Items stored from a collection
=====

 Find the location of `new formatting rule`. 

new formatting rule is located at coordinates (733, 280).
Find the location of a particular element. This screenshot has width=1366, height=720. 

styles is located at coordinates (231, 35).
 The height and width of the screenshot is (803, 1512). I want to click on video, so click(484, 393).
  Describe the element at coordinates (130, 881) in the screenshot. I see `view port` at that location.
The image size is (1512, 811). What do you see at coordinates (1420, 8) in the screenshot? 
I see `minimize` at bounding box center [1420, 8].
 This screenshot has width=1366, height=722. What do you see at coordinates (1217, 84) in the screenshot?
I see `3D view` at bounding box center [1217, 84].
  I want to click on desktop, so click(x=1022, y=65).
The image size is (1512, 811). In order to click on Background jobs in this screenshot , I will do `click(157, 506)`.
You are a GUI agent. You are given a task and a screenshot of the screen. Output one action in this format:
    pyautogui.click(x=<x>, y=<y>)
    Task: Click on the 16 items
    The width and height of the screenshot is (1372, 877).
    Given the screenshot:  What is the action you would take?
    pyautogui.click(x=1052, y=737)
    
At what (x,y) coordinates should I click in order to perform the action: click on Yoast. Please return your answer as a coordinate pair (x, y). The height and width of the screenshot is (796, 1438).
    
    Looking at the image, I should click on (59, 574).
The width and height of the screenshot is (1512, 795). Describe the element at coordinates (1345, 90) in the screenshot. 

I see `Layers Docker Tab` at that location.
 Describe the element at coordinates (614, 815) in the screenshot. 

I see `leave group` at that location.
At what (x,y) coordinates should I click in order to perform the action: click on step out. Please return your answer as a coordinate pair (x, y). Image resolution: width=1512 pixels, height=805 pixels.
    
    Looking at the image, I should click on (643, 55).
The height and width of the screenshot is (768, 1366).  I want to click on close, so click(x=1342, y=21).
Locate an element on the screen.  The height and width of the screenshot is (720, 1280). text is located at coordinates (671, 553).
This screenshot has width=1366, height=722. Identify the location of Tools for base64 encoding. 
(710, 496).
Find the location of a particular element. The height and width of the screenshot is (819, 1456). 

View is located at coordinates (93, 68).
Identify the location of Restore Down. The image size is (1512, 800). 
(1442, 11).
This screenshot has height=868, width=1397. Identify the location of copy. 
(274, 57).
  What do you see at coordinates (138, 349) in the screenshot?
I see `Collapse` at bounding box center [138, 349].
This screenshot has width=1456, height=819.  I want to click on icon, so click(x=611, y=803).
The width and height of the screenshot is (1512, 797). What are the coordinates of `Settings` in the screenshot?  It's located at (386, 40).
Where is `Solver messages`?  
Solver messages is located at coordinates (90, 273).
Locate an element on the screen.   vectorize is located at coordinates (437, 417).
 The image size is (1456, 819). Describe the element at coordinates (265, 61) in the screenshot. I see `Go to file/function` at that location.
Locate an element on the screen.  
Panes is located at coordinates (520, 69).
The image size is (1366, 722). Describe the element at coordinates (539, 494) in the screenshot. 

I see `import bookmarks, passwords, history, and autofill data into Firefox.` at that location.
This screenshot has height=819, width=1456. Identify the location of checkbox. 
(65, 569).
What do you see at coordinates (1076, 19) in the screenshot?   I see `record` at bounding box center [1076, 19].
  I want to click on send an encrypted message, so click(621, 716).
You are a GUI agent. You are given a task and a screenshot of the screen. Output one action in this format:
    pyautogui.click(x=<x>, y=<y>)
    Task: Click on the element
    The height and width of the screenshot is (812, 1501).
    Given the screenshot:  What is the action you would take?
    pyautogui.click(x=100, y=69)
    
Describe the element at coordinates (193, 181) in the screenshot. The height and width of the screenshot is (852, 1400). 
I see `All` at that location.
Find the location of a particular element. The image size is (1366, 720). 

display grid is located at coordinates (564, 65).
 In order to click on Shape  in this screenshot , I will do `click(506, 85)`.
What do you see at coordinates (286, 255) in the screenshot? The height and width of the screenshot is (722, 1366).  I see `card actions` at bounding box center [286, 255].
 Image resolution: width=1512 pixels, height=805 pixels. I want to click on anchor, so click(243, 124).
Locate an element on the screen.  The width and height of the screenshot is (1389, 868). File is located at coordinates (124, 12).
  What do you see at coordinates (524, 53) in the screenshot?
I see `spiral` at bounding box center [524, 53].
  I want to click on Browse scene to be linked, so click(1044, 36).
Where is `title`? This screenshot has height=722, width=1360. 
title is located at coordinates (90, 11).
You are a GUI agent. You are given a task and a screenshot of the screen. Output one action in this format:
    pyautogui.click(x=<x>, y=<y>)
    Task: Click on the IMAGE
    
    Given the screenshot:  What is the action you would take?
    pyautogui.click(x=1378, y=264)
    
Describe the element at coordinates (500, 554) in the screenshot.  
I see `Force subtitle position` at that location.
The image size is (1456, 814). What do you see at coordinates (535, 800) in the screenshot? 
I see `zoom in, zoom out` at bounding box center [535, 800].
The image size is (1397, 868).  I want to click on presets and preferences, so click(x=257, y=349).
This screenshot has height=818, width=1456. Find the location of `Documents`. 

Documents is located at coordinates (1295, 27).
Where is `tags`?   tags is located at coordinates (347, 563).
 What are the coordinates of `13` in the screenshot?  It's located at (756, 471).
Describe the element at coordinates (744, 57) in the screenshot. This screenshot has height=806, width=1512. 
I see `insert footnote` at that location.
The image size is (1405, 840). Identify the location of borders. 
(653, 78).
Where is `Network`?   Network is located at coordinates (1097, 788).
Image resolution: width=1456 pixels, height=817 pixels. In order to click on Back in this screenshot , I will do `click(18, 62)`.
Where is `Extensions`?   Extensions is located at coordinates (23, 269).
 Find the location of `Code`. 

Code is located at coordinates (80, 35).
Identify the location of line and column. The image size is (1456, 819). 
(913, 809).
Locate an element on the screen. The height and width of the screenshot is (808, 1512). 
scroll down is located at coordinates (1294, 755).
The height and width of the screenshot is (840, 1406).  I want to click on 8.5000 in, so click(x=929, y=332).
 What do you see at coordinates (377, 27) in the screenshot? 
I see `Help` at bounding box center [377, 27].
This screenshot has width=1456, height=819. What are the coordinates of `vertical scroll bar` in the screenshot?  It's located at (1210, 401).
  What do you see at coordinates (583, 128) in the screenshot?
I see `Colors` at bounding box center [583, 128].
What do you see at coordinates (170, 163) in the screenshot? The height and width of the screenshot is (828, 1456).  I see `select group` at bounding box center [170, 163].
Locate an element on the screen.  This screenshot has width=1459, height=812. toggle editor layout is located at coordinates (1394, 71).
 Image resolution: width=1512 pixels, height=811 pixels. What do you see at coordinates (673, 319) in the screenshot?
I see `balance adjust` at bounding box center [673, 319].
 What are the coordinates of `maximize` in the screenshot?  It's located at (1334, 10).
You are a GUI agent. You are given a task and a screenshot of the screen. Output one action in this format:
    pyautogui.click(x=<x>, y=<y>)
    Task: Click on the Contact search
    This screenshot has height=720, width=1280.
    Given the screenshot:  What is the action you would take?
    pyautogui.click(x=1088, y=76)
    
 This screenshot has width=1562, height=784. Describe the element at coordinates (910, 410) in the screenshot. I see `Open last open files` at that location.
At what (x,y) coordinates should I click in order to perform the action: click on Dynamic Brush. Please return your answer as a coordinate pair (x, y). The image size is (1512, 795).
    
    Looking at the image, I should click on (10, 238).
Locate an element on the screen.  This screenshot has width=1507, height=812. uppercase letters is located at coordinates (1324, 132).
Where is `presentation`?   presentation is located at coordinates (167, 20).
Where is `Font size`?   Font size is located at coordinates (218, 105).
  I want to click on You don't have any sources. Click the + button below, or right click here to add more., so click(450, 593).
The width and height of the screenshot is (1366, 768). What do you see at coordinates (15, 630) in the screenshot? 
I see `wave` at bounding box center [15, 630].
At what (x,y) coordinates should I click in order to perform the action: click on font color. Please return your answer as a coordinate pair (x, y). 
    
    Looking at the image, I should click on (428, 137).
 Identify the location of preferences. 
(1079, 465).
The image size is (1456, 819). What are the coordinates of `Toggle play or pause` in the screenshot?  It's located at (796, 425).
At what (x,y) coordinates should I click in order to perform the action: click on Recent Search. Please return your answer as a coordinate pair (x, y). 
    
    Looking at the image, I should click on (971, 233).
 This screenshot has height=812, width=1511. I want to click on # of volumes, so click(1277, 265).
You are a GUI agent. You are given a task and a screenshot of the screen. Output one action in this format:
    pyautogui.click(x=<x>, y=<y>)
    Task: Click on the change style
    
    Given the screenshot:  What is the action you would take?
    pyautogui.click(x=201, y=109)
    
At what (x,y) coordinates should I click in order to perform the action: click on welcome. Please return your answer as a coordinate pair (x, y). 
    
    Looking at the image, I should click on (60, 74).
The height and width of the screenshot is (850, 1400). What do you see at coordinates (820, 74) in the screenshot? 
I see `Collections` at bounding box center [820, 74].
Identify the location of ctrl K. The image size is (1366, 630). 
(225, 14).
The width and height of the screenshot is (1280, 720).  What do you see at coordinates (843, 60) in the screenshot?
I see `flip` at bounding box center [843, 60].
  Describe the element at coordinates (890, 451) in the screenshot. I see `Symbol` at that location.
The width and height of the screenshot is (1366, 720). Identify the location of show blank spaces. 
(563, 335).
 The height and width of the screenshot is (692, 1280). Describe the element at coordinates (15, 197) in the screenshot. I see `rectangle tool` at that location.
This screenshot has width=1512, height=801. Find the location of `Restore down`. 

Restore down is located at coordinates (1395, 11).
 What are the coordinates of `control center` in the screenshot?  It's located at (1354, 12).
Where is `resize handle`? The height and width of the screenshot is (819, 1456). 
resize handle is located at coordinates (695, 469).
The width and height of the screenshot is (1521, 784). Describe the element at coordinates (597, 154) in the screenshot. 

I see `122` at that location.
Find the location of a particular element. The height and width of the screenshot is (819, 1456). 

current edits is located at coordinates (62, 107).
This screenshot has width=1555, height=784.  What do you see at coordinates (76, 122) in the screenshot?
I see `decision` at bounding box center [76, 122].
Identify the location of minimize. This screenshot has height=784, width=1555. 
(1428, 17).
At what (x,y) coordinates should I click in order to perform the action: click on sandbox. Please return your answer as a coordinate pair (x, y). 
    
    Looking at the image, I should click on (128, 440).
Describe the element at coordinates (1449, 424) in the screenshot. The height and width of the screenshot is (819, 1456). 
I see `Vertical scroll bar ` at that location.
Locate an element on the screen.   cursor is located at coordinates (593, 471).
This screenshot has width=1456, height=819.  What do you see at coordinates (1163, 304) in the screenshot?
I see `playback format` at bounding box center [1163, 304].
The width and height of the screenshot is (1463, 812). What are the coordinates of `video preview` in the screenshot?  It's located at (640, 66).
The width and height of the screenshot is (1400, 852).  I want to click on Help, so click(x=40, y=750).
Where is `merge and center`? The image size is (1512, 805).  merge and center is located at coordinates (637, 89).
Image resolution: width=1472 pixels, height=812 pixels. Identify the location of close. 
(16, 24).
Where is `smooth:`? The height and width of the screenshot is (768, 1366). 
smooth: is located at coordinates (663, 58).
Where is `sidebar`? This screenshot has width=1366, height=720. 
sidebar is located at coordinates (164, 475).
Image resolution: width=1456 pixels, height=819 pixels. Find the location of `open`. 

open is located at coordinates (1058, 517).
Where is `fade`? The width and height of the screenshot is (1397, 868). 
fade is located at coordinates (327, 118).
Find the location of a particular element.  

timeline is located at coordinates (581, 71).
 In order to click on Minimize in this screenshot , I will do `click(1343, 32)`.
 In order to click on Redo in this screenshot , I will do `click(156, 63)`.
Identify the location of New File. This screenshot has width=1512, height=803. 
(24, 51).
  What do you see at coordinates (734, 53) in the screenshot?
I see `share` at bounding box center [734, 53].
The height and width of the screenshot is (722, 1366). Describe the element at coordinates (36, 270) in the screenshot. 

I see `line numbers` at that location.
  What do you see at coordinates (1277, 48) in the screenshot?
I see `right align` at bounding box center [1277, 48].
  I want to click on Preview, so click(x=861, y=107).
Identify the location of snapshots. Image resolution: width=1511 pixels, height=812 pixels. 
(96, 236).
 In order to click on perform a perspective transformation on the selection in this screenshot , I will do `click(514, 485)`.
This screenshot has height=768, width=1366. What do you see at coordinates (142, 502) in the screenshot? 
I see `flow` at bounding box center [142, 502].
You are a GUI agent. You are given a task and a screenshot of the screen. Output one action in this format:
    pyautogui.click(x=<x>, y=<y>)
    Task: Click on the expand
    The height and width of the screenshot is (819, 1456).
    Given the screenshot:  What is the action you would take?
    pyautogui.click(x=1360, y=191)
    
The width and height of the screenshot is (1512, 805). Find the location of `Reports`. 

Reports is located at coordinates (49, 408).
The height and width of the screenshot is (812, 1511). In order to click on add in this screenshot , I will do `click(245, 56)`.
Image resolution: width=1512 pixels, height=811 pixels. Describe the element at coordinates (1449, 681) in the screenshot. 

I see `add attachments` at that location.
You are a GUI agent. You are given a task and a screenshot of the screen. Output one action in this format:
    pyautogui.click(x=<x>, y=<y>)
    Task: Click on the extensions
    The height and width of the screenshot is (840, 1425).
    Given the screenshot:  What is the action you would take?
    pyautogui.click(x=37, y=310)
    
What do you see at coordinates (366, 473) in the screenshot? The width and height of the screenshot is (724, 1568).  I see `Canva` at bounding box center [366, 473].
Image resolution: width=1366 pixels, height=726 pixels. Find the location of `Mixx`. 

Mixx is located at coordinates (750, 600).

=====

◆ Exercise goal
Recast the stretch of the listing from the line containing "What do you see at coordinates (286, 255)" through the line containing "coordinates (124, 12)." as a Markdown table with the columns Row and Line. Number the rows, put each line in its own row, and skip blank lines.

◆ Answer below
| Row | Line |
|---|---|
| 1 | What do you see at coordinates (286, 255) in the screenshot? The height and width of the screenshot is (722, 1366).  I see `card actions` at bounding box center [286, 255]. |
| 2 |  Image resolution: width=1512 pixels, height=805 pixels. I want to click on anchor, so click(243, 124). |
| 3 | Locate an element on the screen.  The width and height of the screenshot is (1389, 868). File is located at coordinates (124, 12). |